• **TASKS TO CARRY OUT**
1. Please repeat the Kafka connector post from "Live CSV → Kafka" to "no glue code.", swapping "StreamNative" for "Confluent".
2. According to the Kafka connector post, how long is the whole example pipeline?

(EXTRACTED TEXT)

Feature Examples ~10 min read

Live CSV → Kafka with CocoIndex's New Kafka Target Connector

CocoIndex now ships a Kafka target connector. We walk through a tiny live pipeline that watches a folder of CSV files and publishes each row as a JSON message to a StreamNative-hosted Kafka topic — incrementally, with no glue code.

Live CSV → *Kafka* with CocoIndex's New Kafka Target Connector

CocoIndex just got a Kafka target connector. You can now declare Kafka topics as a target of your pipeline the same way you’d declare a Postgres table or a vector index, and CocoIndex will incrementally produce messages as your source data changes — no producer loop, no bookkeeping, no “did I already publish this row?” logic.

In this post we walk through a small but complete example: watch a local directory of CSV files, turn each row into a JSON message keyed by the row’s primary key, and publish to a Kafka topic hosted on StreamNative. The whole pipeline is about 60 lines of Python, and it runs in live mode — edit a CSV, and within a second only the changed rows show up on the topic.

The annoying part of getting data into Kafka has always been the glue. You write a producer, you track which rows you’ve already sent, you handle deletes, you re-bootstrap when the schema changes, you debounce file watchers. None of that is interesting, all of it is easy to get subtly wrong.

The new connector lets you skip all of it. You hand CocoIndex an AIOProducer, a topic name, and a function that says “for this source row, here’s the key and the value.” CocoIndex handles the rest — including only producing messages for rows that actually changed since the last run.

Why choose CocoIndex with Kafka

Kafka is great at durable, high-throughput event streaming, but it expects you to solve data shaping, schema evolution, and incremental change detection yourself. CocoIndex turns that into a declarative problem:

  • Define transformations like formulas: “from this table or API, derive these messages and fields.” CocoIndex computes and re-computes derived data whenever sources change, similar to spreadsheet formulas reacting to edits.

(End EXTRACTED TEXT)
(GIVEN INFORMATION)

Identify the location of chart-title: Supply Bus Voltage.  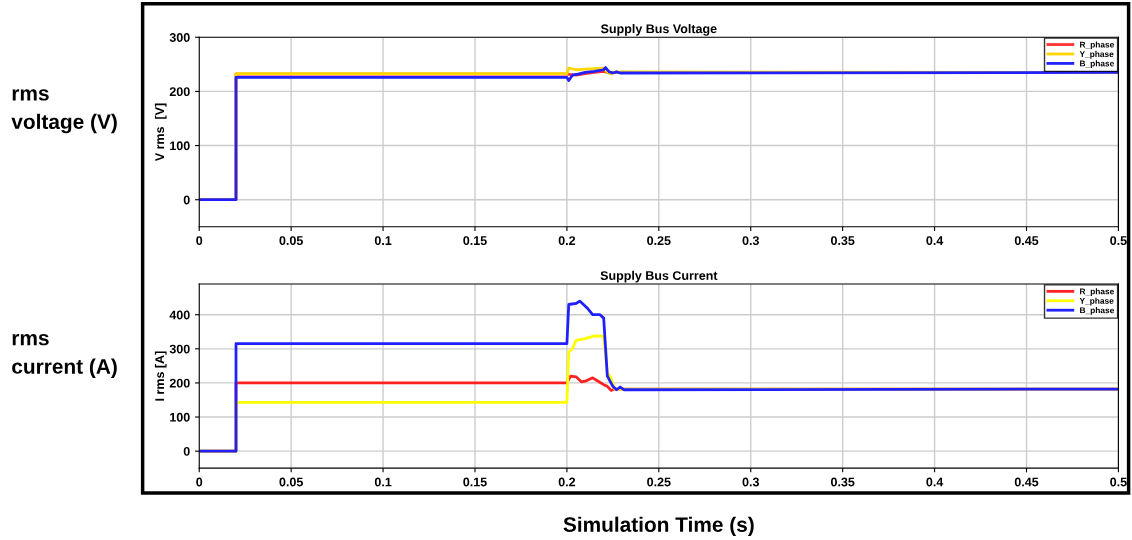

(End GIVEN INFORMATION)

• **SOLUTIONS TO THE TASKS**
1.
Live CSV → Kafka with CocoIndex's New Kafka Target Connector

CocoIndex now ships a Kafka target connector. We walk through a tiny live pipeline that watches a folder of CSV files and publishes each row as a JSON message to a Confluent-hosted Kafka topic — incrementally, with no glue code.

2. About 60 lines of Python.